* BEGIN *
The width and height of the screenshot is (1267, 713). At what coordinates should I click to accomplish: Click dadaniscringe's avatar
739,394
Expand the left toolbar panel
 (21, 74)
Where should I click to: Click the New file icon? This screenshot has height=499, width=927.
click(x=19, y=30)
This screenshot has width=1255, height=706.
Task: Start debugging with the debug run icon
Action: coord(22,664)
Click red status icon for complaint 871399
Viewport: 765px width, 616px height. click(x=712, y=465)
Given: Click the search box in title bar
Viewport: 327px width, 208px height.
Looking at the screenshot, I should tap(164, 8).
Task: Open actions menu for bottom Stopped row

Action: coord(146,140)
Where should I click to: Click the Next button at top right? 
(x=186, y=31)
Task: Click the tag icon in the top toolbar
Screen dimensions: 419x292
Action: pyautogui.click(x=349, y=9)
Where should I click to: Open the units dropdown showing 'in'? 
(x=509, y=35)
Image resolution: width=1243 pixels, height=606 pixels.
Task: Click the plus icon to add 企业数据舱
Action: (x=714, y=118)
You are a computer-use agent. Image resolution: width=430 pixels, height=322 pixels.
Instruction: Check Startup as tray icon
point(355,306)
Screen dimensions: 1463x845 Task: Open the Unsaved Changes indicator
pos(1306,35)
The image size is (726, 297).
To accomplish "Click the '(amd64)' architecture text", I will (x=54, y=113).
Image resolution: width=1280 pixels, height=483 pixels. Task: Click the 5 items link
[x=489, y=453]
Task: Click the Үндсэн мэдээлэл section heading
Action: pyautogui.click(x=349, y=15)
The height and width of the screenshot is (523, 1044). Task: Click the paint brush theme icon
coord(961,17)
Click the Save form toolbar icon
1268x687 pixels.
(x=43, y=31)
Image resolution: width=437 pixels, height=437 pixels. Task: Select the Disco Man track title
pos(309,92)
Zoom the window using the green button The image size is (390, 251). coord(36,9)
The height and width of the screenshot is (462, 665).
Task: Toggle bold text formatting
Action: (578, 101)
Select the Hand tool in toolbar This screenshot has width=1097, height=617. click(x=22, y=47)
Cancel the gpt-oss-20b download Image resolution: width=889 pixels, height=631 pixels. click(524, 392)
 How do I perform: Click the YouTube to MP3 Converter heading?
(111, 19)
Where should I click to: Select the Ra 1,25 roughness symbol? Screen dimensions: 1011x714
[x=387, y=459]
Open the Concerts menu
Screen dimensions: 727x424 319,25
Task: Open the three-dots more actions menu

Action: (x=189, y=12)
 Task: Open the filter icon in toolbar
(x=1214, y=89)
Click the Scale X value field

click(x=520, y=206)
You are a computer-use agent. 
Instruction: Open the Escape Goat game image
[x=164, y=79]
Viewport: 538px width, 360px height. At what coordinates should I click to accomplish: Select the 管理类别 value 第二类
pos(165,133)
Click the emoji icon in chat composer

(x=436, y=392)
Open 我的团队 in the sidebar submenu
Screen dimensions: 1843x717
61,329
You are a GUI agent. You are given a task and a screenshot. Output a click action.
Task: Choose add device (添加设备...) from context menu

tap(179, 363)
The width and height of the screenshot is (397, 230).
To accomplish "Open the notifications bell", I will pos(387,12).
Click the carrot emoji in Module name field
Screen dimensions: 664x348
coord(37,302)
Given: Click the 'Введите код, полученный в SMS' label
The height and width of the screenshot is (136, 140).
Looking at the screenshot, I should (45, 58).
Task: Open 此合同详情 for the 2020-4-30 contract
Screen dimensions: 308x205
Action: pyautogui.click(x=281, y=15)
* END *
- [GOAL]:
Reproduce the entries exactly, starting from the first one and stopping after the line that contains "Action: pyautogui.click(x=349, y=9)".

- [TASK SOLUTION]:
The width and height of the screenshot is (1267, 713). At what coordinates should I click to accomplish: Click dadaniscringe's avatar
739,394
Expand the left toolbar panel
 (21, 74)
Where should I click to: Click the New file icon? This screenshot has height=499, width=927.
click(x=19, y=30)
This screenshot has width=1255, height=706.
Task: Start debugging with the debug run icon
Action: coord(22,664)
Click red status icon for complaint 871399
Viewport: 765px width, 616px height. click(x=712, y=465)
Given: Click the search box in title bar
Viewport: 327px width, 208px height.
Looking at the screenshot, I should tap(164, 8).
Task: Open actions menu for bottom Stopped row

Action: coord(146,140)
Where should I click to: Click the Next button at top right? 
(x=186, y=31)
Task: Click the tag icon in the top toolbar
Screen dimensions: 419x292
Action: pyautogui.click(x=349, y=9)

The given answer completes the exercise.